Do not work with anyone else or even discuss the test with anyone but the instructor.

The exam is open book, open notes, open web pages. You may use the computer, a calculator, or pencil and paper to get answers, but it is expected that you will use the computer.

Show all your work:

No credit for numbers with no indication of where they came from!

Question 1 [20 pts.]

The file

http://www.stat.umn.edu/geyer/5601/mydata/darwin.txt
contains data on two variables x and y which are paired observations obtained by Charles Darwin in an experiment designed to study whether seedlings from cross-fertilized plants tend to be superior to those from self-fertilized plants. Each pair consists of the plant height of two plants grown from two seeds from the same parent, one (x) cross-fertilized and one (y) self fertilized (data and description taken from The Statistical Sleuth by Ramsey and Schafer, Duxbury, 1997).

In this problem we are interested in two estimators of the difference (in height) between the two groups, the median and the median of Walsh averages (the point estimates that go with the sign test and the Wilcoxon signed rank test, respectively).

For each of these estimators (or for each of the corresponding tests, however you wish to think of it) calculate the following three things (that's six things in all: three for each of two estimators).

Question 2 [20 pts.]

The file

http://www.stat.umn.edu/geyer/5601/mydata/e.txt
contains data on two variables x and y which are paired. We wish to examine the dependence of y on x nonparametrically.
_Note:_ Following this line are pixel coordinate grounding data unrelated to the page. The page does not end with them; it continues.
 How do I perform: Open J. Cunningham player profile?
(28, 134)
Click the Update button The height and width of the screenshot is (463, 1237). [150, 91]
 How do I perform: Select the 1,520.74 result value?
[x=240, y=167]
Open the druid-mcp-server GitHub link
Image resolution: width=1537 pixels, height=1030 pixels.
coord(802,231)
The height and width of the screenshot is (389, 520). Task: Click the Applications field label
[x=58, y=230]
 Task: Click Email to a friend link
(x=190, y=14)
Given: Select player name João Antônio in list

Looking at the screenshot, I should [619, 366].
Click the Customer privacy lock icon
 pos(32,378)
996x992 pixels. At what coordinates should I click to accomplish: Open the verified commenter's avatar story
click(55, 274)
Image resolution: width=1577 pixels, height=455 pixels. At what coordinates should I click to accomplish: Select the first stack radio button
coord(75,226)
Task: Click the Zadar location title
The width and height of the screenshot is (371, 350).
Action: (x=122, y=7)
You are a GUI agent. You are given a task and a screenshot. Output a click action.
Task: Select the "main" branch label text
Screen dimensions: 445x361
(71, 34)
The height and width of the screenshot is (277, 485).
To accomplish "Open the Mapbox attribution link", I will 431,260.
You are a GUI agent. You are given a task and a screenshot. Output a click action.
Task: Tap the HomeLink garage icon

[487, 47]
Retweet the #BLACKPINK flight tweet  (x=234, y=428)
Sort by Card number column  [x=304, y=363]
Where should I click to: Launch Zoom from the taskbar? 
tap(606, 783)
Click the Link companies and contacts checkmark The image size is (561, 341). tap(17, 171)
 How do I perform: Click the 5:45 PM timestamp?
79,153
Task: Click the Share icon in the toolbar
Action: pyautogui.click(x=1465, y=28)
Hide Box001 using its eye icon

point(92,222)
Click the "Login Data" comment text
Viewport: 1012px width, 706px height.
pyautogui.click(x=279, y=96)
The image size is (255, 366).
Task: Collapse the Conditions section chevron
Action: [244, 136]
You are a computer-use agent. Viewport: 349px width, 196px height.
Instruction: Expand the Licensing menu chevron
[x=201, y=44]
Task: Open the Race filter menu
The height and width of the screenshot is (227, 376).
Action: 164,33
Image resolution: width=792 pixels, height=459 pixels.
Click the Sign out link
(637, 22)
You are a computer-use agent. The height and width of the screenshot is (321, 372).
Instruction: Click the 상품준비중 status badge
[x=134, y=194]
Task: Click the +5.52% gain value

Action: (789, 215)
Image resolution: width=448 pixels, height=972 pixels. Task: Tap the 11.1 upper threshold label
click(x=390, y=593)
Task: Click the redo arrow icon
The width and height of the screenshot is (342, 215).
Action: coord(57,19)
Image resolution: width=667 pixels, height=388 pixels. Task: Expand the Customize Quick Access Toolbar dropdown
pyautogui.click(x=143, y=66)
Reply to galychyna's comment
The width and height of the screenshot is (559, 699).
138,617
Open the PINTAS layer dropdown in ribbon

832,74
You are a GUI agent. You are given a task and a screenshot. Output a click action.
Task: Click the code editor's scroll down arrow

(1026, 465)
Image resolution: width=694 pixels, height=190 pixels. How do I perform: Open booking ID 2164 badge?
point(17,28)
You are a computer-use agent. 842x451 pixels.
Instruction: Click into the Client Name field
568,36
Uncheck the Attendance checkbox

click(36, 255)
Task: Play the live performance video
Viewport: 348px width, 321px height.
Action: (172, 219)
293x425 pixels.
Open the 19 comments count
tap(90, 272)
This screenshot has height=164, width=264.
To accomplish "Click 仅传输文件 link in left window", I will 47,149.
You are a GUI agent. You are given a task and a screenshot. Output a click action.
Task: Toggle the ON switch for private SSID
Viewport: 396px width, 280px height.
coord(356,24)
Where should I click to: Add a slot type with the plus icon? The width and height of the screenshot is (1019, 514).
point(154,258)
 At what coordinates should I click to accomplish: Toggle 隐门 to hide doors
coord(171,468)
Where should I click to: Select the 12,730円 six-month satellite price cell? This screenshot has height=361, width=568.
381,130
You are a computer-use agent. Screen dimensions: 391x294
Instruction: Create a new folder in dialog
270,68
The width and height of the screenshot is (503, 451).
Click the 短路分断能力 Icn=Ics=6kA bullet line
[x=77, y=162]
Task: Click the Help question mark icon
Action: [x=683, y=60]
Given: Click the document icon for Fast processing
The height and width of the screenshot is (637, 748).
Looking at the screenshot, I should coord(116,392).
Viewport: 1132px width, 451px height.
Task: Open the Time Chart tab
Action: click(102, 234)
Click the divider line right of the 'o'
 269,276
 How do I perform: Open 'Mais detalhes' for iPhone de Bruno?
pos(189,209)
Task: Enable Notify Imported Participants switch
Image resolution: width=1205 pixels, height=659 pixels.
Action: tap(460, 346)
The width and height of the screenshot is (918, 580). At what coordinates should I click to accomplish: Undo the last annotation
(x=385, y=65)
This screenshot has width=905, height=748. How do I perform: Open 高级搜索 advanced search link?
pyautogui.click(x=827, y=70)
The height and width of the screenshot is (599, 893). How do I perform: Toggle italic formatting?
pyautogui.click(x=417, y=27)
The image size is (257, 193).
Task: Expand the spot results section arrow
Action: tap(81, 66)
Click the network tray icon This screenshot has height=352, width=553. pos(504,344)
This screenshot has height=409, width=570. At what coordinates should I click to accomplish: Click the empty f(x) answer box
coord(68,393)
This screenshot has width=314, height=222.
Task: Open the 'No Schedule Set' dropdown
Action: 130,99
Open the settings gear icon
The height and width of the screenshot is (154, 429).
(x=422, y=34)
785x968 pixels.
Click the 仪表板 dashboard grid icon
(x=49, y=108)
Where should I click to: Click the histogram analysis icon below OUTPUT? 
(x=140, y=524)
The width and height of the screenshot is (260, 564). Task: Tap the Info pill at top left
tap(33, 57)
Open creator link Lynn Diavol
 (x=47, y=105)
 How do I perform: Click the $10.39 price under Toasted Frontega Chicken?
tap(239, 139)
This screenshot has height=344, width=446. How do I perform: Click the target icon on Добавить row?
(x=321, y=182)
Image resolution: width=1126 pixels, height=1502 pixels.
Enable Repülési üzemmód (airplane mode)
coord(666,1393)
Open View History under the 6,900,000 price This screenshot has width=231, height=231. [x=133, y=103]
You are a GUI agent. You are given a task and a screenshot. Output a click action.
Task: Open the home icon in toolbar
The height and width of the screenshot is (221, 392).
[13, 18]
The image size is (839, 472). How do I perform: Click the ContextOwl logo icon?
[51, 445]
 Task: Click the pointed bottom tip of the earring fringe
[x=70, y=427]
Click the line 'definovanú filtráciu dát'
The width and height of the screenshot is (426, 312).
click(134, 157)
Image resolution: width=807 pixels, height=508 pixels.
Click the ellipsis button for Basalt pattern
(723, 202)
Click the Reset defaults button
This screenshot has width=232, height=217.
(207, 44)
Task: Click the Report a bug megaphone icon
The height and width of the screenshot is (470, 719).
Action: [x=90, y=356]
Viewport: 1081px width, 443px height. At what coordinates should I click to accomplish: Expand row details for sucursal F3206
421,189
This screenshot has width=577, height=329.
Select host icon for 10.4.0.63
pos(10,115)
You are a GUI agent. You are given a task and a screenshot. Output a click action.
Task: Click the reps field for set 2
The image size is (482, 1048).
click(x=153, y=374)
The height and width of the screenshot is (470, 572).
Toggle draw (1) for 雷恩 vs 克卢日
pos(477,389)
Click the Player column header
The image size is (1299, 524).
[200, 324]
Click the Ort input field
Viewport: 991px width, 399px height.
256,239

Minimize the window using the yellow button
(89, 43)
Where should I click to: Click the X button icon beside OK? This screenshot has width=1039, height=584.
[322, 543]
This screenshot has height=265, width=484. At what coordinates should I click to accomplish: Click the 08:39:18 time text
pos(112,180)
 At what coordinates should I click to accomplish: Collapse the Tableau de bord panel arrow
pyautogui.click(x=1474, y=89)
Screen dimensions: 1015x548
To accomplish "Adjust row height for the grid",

Using the procedures associated with Kendall's tau find the following three things

Also interpret the P-value. Is there statistically significant dependence of y on x?

Extra Credit

Notice that the parametric procedures (done by the cor.test function with no method specified) produce quite a different story. A glance at the plot (done by plot(x, y)) may give you an idea why. What is the reason?

Question 3 [30 pts.]

The file

http://www.stat.umn.edu/geyer/5601/mydata/sally.txt
contains data on two variables x and y. In this problem we are only interested in y which is a random sample from a Cauchy population.

In this problem we are interested in two estimators of location, the median and the 25% trimmed mean, calculated by the code

median(y)
mean(y, trim = 0.25)

For each of these estimators calculate the following four 95% confidence intervals (that's eight intervals in all: four intervals for each of two estimators).

Two of these four types of intervals have so-called second order accuracy. Which are they?

Question 4 [30 pts.]

The lynx data set included in the R time series package is made available and plotted by the commands

library(ts)
data(lynx)
plot(lynx)
A description of this time series is given by the on-line help for this data set.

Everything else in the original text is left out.